Largest joint venture
In early April, China Daily reported that the largest financial leasing joint venture to be based in China had commenced operations.
Shanghai Yufeng Financial Leasing Co has $30m (23m) in registered capital and has obtained approval from the Shanghai Municipal Commission of Commerce to provide financing for projects involving large machinery and equipment, high-end goods such as sports cars and luxury yachts and chemical products.
The new venture is targeting small and medium-sized companies and Shanghai Yufeng Financial Leasing Co’s chief executive He Jie says it hopes to provide finance to a range of businesses including Dalian Renewable Resources Exchange, Guangdong Evergain Chemical Co, Furi Group, Time Leader Co and German firm Advanced Superconductors.
On the question of whether there are still opportunities for European leasing firms to expand into China, Pang points out that while over the past two decades the leasing market in China has gone through significant growth both in terms of sales volume as well as the number of leasing companies entering the market, "penetration is relatively low and the leasing product structure and service is relatively simple so there are still opportunities for foreign-owned leasing firms in China."
"As for whether Chinese leasing companies could become major players in Europe in the future, they will have to develop business on a global scale.
"However, as it relates to product development capability, understanding foreign markets and regulations, risk management and the diversification of funding sources, the gap between Chinese and Western leasing remains."

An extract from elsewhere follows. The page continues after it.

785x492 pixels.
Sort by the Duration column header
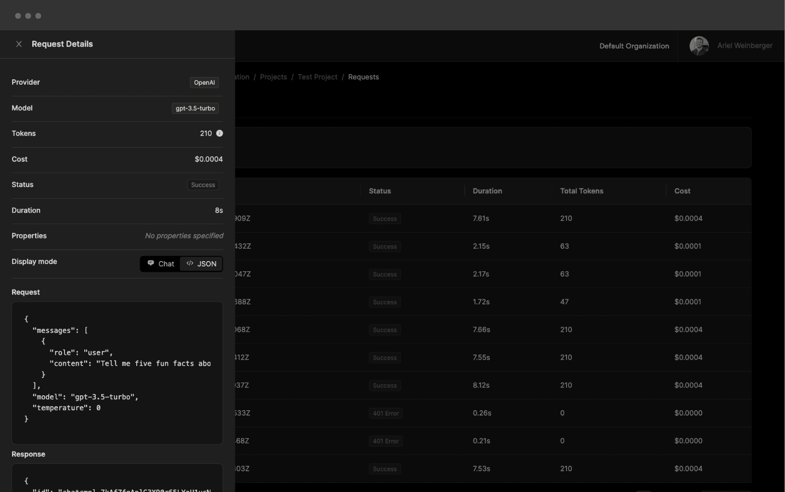[487, 191]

Siemens FL’s Gang says the interest of Chinese leasing companies in entering the European market is increasing, but that immediate direct entry is unlikely. He reckons acquisition of, or co-operation with, existing European players might be a preferred option to obtain the required expertise and experience.
In the short term, Chinese leasing companies will not be major players in Europe, concludes De Pastre: "They might currently lack people who are familiar with international markets, although it is very likely that the main Chinese manufacturers will set up captive leasing companies to support their sales in Europe."
Given the likely growth of their domestic market, it’s possible that international aspirations could be put on hold.
De Pastre says: "Despite the Chinese GDP growth slowdown in 2012 and expectations of around 7.5% to 8% growth in 2013 and onwards, it’s expected that the scale of the overall leasing industry in China will exceed CNY10trn in 2020, with CAGR of about 30% and a leasing penetration rate in excess of 10%."
The reality is that there are many other places that European bank leasing companies would be more comfortable investing and this lack of understanding is potentially an even more significant factor than capital constraints, says IAA-Advisory chairman Derek Soper.
"Also, leasing is not yet a mature market in China – it is still growing very rapidly," he says.
Soper reckons there’s no chance of any European leasing company investing in China unless it’s a captive. "Manufacturer-backed lessors are more likely to look at this market. One of the most successful captives in China is Caterpillar, which is particularly good at applying its business model (which is fairly standard across the world) in new markets," he says.
While Chinese leasing companies have money to invest internationally, Soper is not convinced that they will be spending it on European leasing acquisitions in the near future.
"They have looked at this market, but right now they don’t see the returns in leasing that other investment opportunities (such as property) offer.
They will become international players eventually, but they will first want to address the huge growth in their own market."